Après le vote fait à bulletin secret par 43 députés dans la plénière, les résultats sont comme suit:

Le député Gabriel Kyungu wa-Ku-Mwanza, président de l’Unafec, membre du G7, et faisant partie de l’Union sacrée, est élu président par 42 députés sur les 43 votants; il succède donc à Freddy Kashoba, déchu à l’issue de l’examen des pétitions déposées contre tous les membres de son bureau, lui aussi en faisant partie.

Le député Katebe Michel d”Ensemble de Katumbi est élu maillot jaune avec 43 voix sur 43 votants. À ce poste, il remplace son collègue Pablo Nguej.

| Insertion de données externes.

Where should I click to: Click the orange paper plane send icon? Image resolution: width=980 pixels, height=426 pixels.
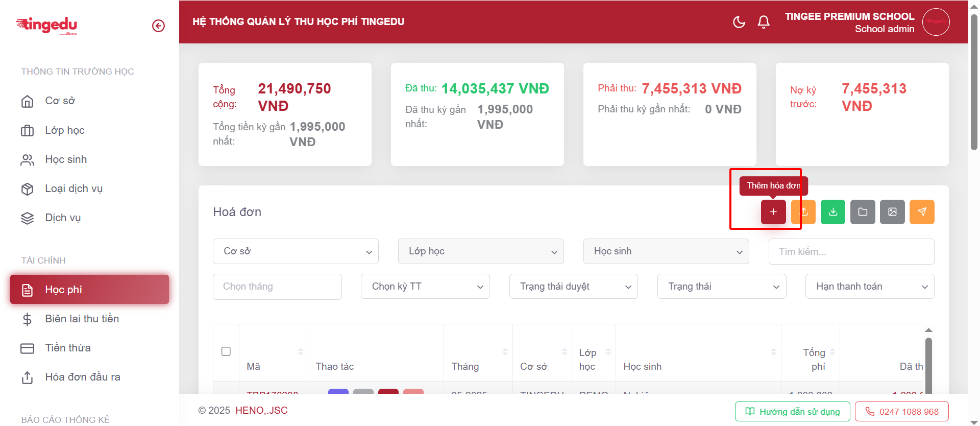922,212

Au poste de rapporteur, c’est Thomas Lupata de l’UDPS qui succède, lui aussi à Jean de Dieu Mulenda du PPRD, avec 41 voix obtenues et un bulletin nul, tandis que Tshanda Mwenge du PPRD, est élu avec 42 voix, et un bulletin nul au poste de rapporteur adjoint. Enfin, la questure sera dirigée par Yvonne Mwelwa MUTALANGA du CNC de Pius Mwabilu. Elle s’est fait également élire avec 42 voix et un bulletin nul.

Cette nouvelle équipe qui prend les commandes de l’Assemblée provinciale sous la vision de l’Union sacrée, aura du pain sur la planche. Elle est dans l’obligation de se démarquer de tous les autres bureaux qui ont dirigé sans Tshisekedi à la tête du pays.

De plus, il sied de noter qu’après installation du nouveau bureau définitif élu, la session extraordinaire convoquée depuis le début du mois de janvier, a été clôturée.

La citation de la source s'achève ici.